[ACTIVITY]: Reproduce all records word for word.
(DATA TO EXAMINE Opens)
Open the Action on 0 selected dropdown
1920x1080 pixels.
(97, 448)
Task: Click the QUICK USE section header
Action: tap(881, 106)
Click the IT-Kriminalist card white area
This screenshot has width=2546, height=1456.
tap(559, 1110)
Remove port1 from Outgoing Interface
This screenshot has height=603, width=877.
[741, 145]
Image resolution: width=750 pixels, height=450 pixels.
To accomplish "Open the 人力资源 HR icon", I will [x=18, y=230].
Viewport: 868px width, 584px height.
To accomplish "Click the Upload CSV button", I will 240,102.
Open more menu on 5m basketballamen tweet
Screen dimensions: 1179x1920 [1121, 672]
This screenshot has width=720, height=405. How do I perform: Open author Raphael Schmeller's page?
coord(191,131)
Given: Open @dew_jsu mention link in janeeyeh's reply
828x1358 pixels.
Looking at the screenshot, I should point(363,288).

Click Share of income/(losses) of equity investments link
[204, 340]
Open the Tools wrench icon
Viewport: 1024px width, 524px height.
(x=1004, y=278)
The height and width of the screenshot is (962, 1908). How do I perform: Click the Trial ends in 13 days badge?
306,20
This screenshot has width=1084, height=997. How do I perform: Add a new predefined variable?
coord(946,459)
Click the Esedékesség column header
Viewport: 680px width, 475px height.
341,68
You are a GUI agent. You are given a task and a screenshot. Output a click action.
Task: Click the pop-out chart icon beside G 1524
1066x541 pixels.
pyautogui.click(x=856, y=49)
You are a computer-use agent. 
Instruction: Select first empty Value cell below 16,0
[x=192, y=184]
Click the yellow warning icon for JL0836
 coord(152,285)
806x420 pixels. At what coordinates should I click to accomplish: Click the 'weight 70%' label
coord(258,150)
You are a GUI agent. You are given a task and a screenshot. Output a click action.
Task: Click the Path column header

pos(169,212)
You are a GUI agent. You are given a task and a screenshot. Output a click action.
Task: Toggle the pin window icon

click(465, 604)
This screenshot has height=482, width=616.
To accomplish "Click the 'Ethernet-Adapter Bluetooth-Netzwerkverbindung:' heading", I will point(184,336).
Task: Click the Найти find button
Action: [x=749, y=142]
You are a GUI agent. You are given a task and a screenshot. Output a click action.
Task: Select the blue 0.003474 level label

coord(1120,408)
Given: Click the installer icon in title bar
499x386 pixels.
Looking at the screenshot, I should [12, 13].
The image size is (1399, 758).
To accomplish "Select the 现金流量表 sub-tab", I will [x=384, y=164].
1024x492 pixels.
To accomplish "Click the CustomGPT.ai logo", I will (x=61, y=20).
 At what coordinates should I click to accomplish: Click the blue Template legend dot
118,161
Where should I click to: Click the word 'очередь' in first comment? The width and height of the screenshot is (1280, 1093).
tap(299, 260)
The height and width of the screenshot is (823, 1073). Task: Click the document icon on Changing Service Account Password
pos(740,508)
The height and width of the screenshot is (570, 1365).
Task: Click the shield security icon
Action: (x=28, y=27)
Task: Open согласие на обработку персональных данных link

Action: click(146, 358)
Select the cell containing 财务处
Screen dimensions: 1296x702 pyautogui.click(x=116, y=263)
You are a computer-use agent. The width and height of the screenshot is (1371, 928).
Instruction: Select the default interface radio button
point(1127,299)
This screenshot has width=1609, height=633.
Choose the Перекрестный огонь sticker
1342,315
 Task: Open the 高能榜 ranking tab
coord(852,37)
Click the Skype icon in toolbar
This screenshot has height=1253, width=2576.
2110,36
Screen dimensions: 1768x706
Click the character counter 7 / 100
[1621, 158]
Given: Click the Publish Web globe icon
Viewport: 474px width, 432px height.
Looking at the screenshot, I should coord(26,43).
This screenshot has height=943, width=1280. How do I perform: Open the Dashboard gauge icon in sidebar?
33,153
(DATA TO EXAMINE Closes)
[OUTPUT OF THE EXERCISE]:
Open the Action on 0 selected dropdown
1920x1080 pixels.
(97, 448)
Task: Click the QUICK USE section header
Action: tap(881, 106)
Click the IT-Kriminalist card white area
This screenshot has width=2546, height=1456.
tap(559, 1110)
Remove port1 from Outgoing Interface
This screenshot has height=603, width=877.
[741, 145]
Image resolution: width=750 pixels, height=450 pixels.
To accomplish "Open the 人力资源 HR icon", I will [x=18, y=230].
Viewport: 868px width, 584px height.
To accomplish "Click the Upload CSV button", I will 240,102.
Open more menu on 5m basketballamen tweet
Screen dimensions: 1179x1920 [1121, 672]
This screenshot has width=720, height=405. How do I perform: Open author Raphael Schmeller's page?
coord(191,131)
Given: Open @dew_jsu mention link in janeeyeh's reply
828x1358 pixels.
Looking at the screenshot, I should point(363,288).

Click Share of income/(losses) of equity investments link
[204, 340]
Open the Tools wrench icon
Viewport: 1024px width, 524px height.
(x=1004, y=278)
The height and width of the screenshot is (962, 1908). How do I perform: Click the Trial ends in 13 days badge?
306,20
This screenshot has width=1084, height=997. How do I perform: Add a new predefined variable?
coord(946,459)
Click the Esedékesség column header
Viewport: 680px width, 475px height.
341,68
You are a GUI agent. You are given a task and a screenshot. Output a click action.
Task: Click the pop-out chart icon beside G 1524
1066x541 pixels.
pyautogui.click(x=856, y=49)
You are a computer-use agent. 
Instruction: Select first empty Value cell below 16,0
[x=192, y=184]
Click the yellow warning icon for JL0836
 coord(152,285)
806x420 pixels. At what coordinates should I click to accomplish: Click the 'weight 70%' label
coord(258,150)
You are a GUI agent. You are given a task and a screenshot. Output a click action.
Task: Click the Path column header

pos(169,212)
You are a GUI agent. You are given a task and a screenshot. Output a click action.
Task: Toggle the pin window icon

click(465, 604)
This screenshot has height=482, width=616.
To accomplish "Click the 'Ethernet-Adapter Bluetooth-Netzwerkverbindung:' heading", I will point(184,336).
Task: Click the Найти find button
Action: [x=749, y=142]
You are a GUI agent. You are given a task and a screenshot. Output a click action.
Task: Select the blue 0.003474 level label

coord(1120,408)
Given: Click the installer icon in title bar
499x386 pixels.
Looking at the screenshot, I should [12, 13].
The image size is (1399, 758).
To accomplish "Select the 现金流量表 sub-tab", I will [x=384, y=164].
1024x492 pixels.
To accomplish "Click the CustomGPT.ai logo", I will (x=61, y=20).
 At what coordinates should I click to accomplish: Click the blue Template legend dot
118,161
Where should I click to: Click the word 'очередь' in first comment? The width and height of the screenshot is (1280, 1093).
tap(299, 260)
The height and width of the screenshot is (823, 1073). Task: Click the document icon on Changing Service Account Password
pos(740,508)
The height and width of the screenshot is (570, 1365).
Task: Click the shield security icon
Action: (x=28, y=27)
Task: Open согласие на обработку персональных данных link

Action: click(146, 358)
Select the cell containing 财务处
Screen dimensions: 1296x702 pyautogui.click(x=116, y=263)
You are a computer-use agent. The width and height of the screenshot is (1371, 928).
Instruction: Select the default interface radio button
point(1127,299)
This screenshot has width=1609, height=633.
Choose the Перекрестный огонь sticker
1342,315
 Task: Open the 高能榜 ranking tab
coord(852,37)
Click the Skype icon in toolbar
This screenshot has height=1253, width=2576.
2110,36
Screen dimensions: 1768x706
Click the character counter 7 / 100
[1621, 158]
Given: Click the Publish Web globe icon
Viewport: 474px width, 432px height.
Looking at the screenshot, I should coord(26,43).
This screenshot has height=943, width=1280. How do I perform: Open the Dashboard gauge icon in sidebar?
33,153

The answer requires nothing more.